How does the relative strength of phylogenetic conservatism differ between the Caribbean and Polynesia?
The strength of phylogenetic conservatism, or the phylogenetic signal, was determined by calculating Pagel’s Lambda and Bloomberg’s K using the phylosig function in the “picante” package in R, including the randomization test for the statistical difference using 999 simulations61. Calculating these values requires species-level means.
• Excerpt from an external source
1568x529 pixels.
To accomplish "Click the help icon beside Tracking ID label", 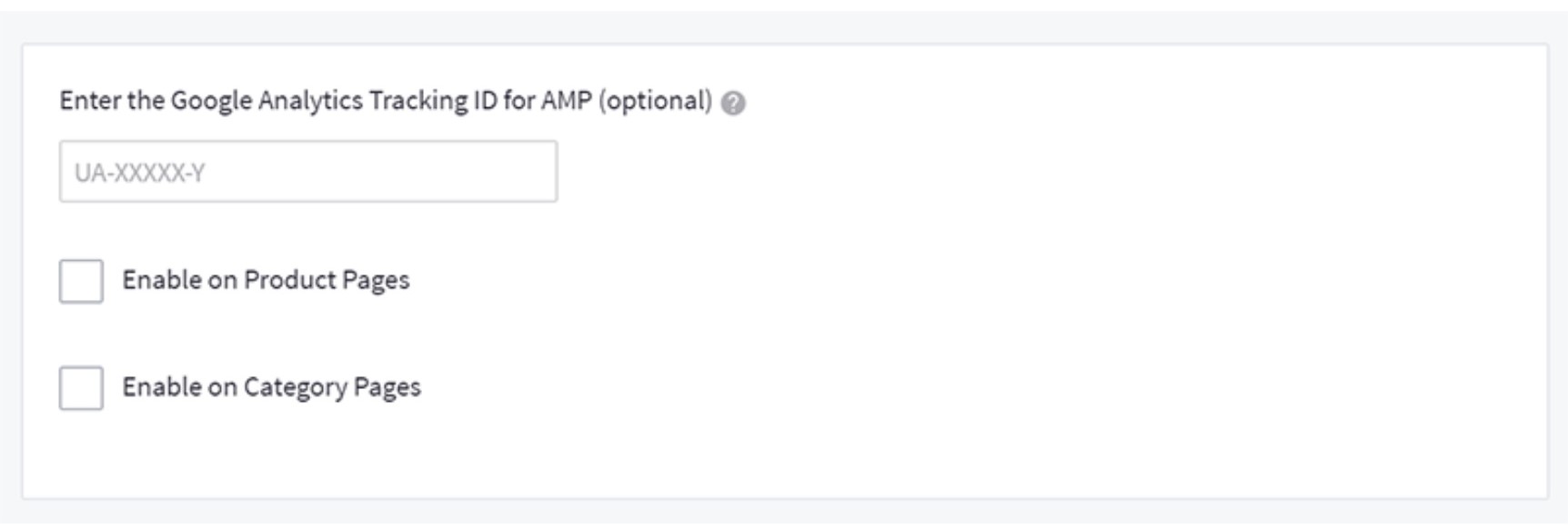I will (733, 104).
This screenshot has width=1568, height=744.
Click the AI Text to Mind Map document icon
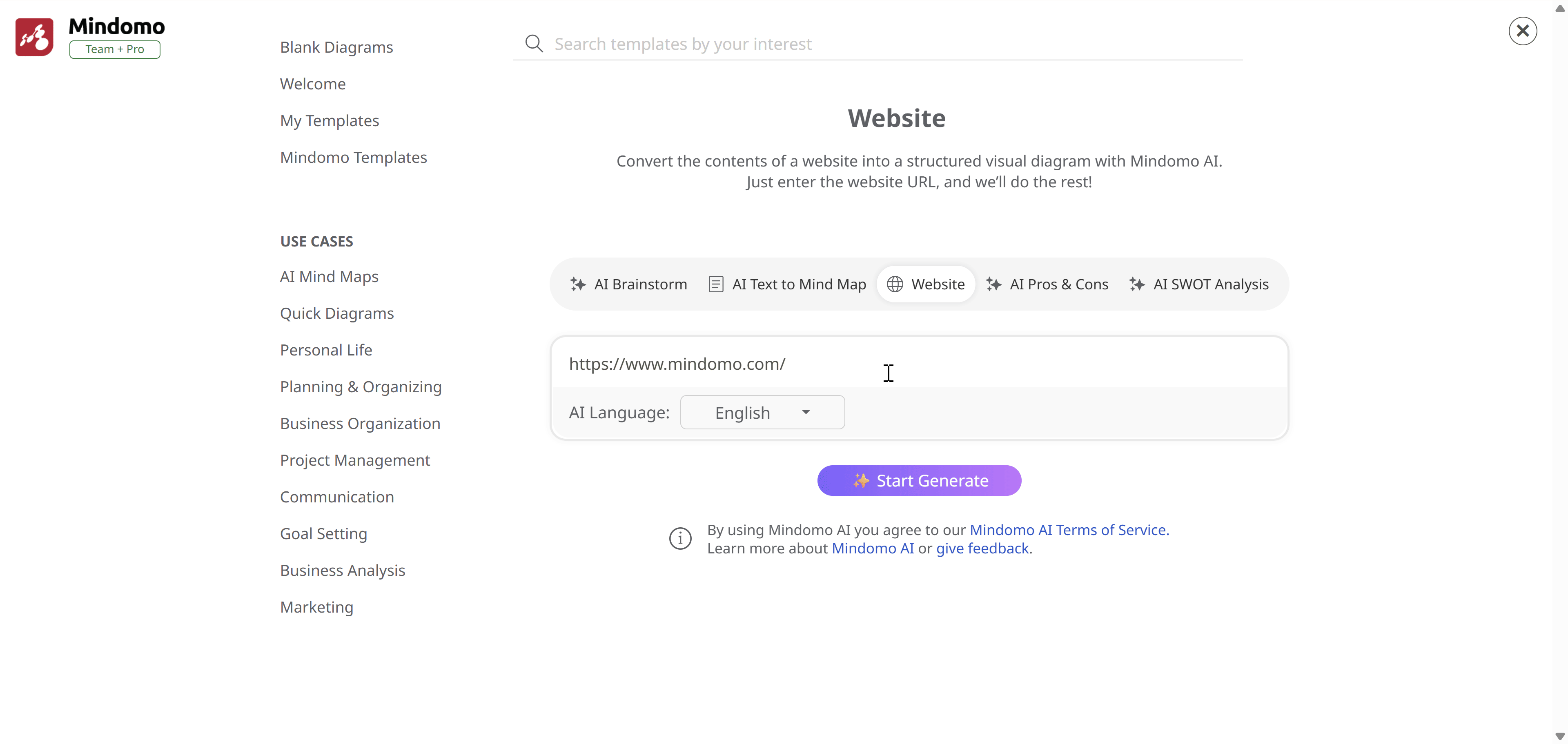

Given the wide range of individual data points we have per species (1–115 per species), we used a bootstrapping procedure whereby we iteratively resampled (creating each time resampled data of equal size to the observed data) with replacement from each region and the full dataset to calculate the species-level mean 1000 times, each time recalculating Pagel’s Lambda and Bloomberg’s K based on this resampled estimate.
Isotopic niche space
We were interested in comparing the relative community-level resource breadth, food chain length, and dietary niche breadth. To do this we quantified four measures: the relative distribution of δ13C, δ15N, and the SEA and Convex hull62, respectively. Since isotopic baselines are likely different in these two regions, we standardized (z-score) all isotopic data within each region prior to analysis to allow for relative comparisons to be made. This is justifiable for four reasons: (1) the relative length of the food chain is comparable because the species among the two regions are all fishes and are relatively closely related, thus similar isotopic fractionation is expected, (2) while basal resources and thus the δ13C signature may be different in the absolute sense, we are only concerned here with the relative spread of the distribution of these data, (3) for these reasons, the relative size, but not the centroid location, of the isotopic niche width was compared, (4) we used iterative procedures to ensure we were comparing communities of similar size and to account for sampling bias that may have occurred when collecting specimens (this is highly conservative because specimens were collected in the same manner and largely by the same observers in both locations—see plots of species-level isotopes from both regions Supplementary Fig. 3). To generate estimates of resource breadth, food chain length, and dietary niche breadth we iteratively sampled the species in each region without replacement to generate 500 communities of 250 individuals (representing ~50% of the number of individuals in the Caribbean). For each pair of communities, we quantified the dietary niche breadth by calculating the SEA, and the Convex Hull Area using the standard.ellipse and convexhull functions in the R Package Siar62. We quantified resource breadth and food chain length, the spread of δ13C and δ15N, respectively, and compared the distributions of each isotope using a Kolmogorov–Smirnov test for each iteration. To verify our findings, we conducted the same analyses using ~75%, and 90% of the number of individuals in the Caribbean (375 and 450 individuals in each community, respectively). The only difference in outcomes was that distributions of δ13C between regions differed 100% of the time (as opposed to ~90% of the time) when the sample size was > %50.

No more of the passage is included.